### Work item A:
In the commentary on President Obama's health care plan, why does the writer say the plan would "shatter this compact forever"? Answer in one to three sentences.
### Work item B:
According to the commentary on President Obama's health care plan, above what yearly income would single filers pay the HI tax on investment income?
### Work item C:
Continue the commentary on President Obama's health care plan from where it stops.
(Selected passage Opens)
The health care plan President Obama recently released is mostly a combination of the different plans passed by the House of Representatives and the Senate. But in one major way it breaks with long-standing precedent, proposing a fundamental wrong-headed change to both entitlement policy and tax policy. He proposes for the first time to tax capital income to support entitlement programs.
Payroll taxes have always applied just to wages and salaries and the revenue those taxes raise has gone solely to pay for entitlements like Social Security and Medicare. The deal has always been that we pay payroll taxes during our working years and receive the benefits they fund after we retire. President Obama’s health care plan would shatter this compact forever.
The Hospital Insurance (HI) portion of the payroll tax is 2.9 percent on all wages and salary that is paid half (1.45 percent) by workers and half (the remaining 1.45 percent) by employers. It is supposed to pay only for the hospital insurance portion of Medicare benefits that retirees receive. President Obama’s plan adopts this break with long-held policy and doubles down by further severing the link between HI and Medicare benefits. Obama’s plan not only increases the HI tax on wages and salaries for high-income earners similar to the Senate bill, it also applies the HI tax to investment income for the first time. Obama’s unprecedented plan would levy the current 2.9 percent HI tax on what the administration obnoxiously refers to as “unearned” income, which includes capital gains, interest, dividends, annuities, royalties and rents for families earning more than $250,000 a year ($200,000 for single filers).
(Selected passage Closes)
(Dataset records Opens)
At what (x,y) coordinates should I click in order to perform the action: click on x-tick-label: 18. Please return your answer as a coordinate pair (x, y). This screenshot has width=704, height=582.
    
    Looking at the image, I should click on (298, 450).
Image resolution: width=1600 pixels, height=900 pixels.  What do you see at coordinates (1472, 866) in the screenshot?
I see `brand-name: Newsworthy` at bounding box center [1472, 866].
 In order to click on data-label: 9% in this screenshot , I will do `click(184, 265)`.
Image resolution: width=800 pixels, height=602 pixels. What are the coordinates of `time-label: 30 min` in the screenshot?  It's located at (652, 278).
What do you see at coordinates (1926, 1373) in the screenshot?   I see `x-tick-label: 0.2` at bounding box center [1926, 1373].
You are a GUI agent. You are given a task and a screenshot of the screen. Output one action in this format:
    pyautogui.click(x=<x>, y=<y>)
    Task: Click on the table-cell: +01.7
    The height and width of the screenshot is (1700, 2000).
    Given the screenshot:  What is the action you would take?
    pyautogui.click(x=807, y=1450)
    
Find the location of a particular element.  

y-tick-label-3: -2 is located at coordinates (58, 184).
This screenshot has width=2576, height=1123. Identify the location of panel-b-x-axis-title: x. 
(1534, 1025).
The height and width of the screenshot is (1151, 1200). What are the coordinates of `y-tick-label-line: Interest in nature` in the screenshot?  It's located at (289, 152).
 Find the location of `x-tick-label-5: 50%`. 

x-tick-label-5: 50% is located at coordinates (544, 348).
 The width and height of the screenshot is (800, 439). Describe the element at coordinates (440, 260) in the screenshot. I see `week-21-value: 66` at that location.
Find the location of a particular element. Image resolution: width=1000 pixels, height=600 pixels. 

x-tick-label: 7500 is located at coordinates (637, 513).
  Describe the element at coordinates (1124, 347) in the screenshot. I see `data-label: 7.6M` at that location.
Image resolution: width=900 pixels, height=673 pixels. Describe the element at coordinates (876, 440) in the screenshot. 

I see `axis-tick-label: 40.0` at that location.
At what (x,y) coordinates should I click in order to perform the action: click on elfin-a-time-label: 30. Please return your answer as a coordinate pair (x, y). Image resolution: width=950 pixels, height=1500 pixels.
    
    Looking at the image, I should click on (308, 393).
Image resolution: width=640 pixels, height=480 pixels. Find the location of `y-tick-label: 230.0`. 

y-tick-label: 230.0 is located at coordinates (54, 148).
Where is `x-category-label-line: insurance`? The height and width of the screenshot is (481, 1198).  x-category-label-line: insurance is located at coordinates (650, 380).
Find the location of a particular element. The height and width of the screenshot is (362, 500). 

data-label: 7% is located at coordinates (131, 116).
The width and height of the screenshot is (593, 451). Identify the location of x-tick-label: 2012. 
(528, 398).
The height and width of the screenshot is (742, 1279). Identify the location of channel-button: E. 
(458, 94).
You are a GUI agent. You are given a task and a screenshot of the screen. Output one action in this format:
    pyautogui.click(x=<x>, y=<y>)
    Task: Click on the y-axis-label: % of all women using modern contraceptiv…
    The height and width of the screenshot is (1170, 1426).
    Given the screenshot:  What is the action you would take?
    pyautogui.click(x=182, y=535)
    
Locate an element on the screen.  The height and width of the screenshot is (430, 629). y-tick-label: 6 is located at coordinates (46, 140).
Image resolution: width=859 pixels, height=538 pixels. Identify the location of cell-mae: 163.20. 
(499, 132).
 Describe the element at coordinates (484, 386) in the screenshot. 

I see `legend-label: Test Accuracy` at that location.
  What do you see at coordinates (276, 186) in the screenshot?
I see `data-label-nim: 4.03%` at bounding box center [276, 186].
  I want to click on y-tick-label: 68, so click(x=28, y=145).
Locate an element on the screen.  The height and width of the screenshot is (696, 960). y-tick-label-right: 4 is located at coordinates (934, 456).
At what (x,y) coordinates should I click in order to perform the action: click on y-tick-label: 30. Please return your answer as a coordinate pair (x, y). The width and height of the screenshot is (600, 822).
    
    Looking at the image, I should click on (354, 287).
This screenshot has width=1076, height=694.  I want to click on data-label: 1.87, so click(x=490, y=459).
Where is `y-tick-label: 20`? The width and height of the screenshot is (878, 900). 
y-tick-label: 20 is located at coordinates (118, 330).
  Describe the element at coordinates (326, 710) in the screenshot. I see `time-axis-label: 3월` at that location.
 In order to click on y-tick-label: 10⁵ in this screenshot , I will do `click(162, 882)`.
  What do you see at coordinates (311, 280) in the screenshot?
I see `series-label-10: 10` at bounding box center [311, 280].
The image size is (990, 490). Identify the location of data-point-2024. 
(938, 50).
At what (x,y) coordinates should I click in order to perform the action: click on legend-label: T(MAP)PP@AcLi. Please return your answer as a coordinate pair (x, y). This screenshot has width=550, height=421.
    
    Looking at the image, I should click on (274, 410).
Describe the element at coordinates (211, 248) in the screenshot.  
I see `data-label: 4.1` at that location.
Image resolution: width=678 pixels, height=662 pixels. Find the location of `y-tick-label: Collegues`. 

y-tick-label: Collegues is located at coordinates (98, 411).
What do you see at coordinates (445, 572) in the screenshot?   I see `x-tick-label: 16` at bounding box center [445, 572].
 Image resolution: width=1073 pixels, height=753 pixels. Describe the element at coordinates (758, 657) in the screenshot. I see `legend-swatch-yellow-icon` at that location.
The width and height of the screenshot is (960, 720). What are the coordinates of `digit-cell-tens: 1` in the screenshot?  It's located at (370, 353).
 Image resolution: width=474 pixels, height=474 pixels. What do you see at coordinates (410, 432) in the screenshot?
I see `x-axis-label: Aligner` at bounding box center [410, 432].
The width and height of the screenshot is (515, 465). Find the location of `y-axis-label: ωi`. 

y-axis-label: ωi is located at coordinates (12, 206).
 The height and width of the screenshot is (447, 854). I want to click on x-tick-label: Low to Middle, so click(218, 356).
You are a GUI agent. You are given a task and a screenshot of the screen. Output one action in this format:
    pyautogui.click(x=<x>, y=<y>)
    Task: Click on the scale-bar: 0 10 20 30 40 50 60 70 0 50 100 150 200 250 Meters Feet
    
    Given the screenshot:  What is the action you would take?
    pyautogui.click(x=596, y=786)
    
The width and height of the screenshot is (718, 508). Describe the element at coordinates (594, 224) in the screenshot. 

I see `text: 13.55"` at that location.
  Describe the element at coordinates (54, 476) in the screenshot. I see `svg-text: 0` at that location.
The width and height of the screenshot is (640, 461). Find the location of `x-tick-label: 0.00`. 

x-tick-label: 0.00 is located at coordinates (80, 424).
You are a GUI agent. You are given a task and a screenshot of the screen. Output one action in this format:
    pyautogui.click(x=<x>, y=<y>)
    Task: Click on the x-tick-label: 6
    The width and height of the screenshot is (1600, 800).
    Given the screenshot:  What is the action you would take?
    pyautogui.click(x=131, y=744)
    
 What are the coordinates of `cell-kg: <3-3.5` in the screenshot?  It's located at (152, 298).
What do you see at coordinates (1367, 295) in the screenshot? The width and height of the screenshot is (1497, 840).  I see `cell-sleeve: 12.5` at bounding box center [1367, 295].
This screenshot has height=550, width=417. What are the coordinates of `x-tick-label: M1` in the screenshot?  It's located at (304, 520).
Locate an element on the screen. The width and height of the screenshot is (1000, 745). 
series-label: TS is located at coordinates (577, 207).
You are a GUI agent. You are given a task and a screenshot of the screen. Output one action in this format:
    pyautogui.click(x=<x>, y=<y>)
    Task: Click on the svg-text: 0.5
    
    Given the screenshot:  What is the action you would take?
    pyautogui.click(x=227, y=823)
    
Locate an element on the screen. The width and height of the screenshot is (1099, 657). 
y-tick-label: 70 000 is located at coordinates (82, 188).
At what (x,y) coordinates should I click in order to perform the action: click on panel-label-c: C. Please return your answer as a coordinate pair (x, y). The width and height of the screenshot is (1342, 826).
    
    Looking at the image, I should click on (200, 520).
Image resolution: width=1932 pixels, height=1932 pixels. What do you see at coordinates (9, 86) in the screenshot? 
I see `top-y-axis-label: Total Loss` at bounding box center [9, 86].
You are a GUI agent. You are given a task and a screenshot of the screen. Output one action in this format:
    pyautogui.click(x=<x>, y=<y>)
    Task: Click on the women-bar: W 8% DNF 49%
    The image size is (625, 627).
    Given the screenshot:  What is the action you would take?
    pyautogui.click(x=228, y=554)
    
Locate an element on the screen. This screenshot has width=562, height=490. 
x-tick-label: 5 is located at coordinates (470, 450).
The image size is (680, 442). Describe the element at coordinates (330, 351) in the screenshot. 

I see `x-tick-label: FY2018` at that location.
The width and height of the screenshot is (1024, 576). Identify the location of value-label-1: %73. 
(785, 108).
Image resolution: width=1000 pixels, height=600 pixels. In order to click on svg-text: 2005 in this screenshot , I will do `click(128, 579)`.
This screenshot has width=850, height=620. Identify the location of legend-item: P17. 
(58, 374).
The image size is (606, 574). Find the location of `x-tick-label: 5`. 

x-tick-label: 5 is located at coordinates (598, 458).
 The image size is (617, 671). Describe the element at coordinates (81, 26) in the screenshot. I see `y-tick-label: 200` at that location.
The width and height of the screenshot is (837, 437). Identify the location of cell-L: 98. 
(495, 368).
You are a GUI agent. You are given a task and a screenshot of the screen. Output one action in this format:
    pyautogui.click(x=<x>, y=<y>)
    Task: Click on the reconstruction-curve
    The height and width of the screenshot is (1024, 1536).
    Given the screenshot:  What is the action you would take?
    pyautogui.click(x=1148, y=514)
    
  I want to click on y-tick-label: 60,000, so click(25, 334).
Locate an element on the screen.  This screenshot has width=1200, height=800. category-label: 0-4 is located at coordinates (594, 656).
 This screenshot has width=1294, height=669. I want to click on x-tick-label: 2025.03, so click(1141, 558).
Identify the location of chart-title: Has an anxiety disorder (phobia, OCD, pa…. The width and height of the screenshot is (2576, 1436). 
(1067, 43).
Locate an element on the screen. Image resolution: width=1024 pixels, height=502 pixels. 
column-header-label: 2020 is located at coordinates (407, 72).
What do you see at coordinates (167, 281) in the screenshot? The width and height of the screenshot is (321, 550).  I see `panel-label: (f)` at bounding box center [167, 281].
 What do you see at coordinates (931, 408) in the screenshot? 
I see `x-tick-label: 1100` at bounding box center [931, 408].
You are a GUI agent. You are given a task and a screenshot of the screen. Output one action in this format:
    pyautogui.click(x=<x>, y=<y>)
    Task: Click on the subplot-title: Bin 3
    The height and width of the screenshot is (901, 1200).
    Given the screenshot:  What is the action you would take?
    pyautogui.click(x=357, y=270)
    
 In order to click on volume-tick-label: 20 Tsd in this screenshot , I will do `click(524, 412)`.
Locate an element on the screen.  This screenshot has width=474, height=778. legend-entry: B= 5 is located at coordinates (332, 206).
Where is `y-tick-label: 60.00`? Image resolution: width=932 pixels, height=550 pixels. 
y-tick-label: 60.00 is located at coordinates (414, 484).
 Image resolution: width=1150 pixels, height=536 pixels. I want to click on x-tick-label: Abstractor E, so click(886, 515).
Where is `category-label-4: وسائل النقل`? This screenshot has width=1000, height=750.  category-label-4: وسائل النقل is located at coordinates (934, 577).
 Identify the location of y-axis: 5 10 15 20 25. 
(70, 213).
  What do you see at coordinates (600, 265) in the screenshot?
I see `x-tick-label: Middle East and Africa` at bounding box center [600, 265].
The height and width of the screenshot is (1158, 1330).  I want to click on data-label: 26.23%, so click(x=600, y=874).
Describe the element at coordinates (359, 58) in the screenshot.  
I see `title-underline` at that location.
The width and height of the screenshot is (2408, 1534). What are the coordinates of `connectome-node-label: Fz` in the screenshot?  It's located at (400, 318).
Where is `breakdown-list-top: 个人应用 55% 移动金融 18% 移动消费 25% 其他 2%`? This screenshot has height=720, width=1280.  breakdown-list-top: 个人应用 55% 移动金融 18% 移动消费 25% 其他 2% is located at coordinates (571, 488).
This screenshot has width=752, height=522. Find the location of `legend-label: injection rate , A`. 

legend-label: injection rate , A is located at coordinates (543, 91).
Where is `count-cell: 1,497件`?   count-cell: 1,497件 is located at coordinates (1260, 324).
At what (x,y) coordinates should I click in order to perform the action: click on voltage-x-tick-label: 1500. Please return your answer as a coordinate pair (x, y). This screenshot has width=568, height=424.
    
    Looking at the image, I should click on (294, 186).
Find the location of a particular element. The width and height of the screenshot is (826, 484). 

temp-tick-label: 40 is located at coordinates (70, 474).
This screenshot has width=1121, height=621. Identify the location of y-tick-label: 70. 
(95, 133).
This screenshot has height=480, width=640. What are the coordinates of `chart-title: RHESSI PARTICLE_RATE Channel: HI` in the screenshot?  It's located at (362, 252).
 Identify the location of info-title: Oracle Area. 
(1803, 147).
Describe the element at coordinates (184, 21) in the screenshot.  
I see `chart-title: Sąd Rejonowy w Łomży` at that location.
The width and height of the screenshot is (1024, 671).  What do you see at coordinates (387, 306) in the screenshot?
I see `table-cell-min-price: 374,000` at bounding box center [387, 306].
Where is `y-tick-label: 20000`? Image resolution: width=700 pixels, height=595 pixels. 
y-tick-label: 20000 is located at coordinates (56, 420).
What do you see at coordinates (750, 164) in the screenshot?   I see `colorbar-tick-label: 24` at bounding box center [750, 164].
(Dataset records Closes)
### Task output A:
Payroll taxes have always applied only to wages and salaries and have paid only for entitlements like Social Security and Medicare, on the understanding that people pay them while working and receive the benefits after retiring. The plan would break that arrangement by taxing capital income to support entitlement programs.

### Task output B:
$200,000 a year.

### Task output C:
Applying the HI tax to investment income would also continue to transform entitlements and how they are paid for. Using the revenue raised by levying the HI tax on investment income would open the floodgates for future rate increases to pay for other new spending programs. Adding a new revenue stream for Congress to tap when it needs more money is always dangerous and should be resisted at all costs, otherwise expanding government will be too easy for Congress.
Yet this is likely the reason President Obama wants to levy the HI tax on investment. Applying the HI tax separately to investment income will forever give Congress yet another tax to hike whenever it wants to fund a new program. If Congress can raise payroll taxes easily to pay for any spending it desires, payroll taxes will no longer be used to pay for entitlements, but as an ATM for Congress to go back each time it needs more cash.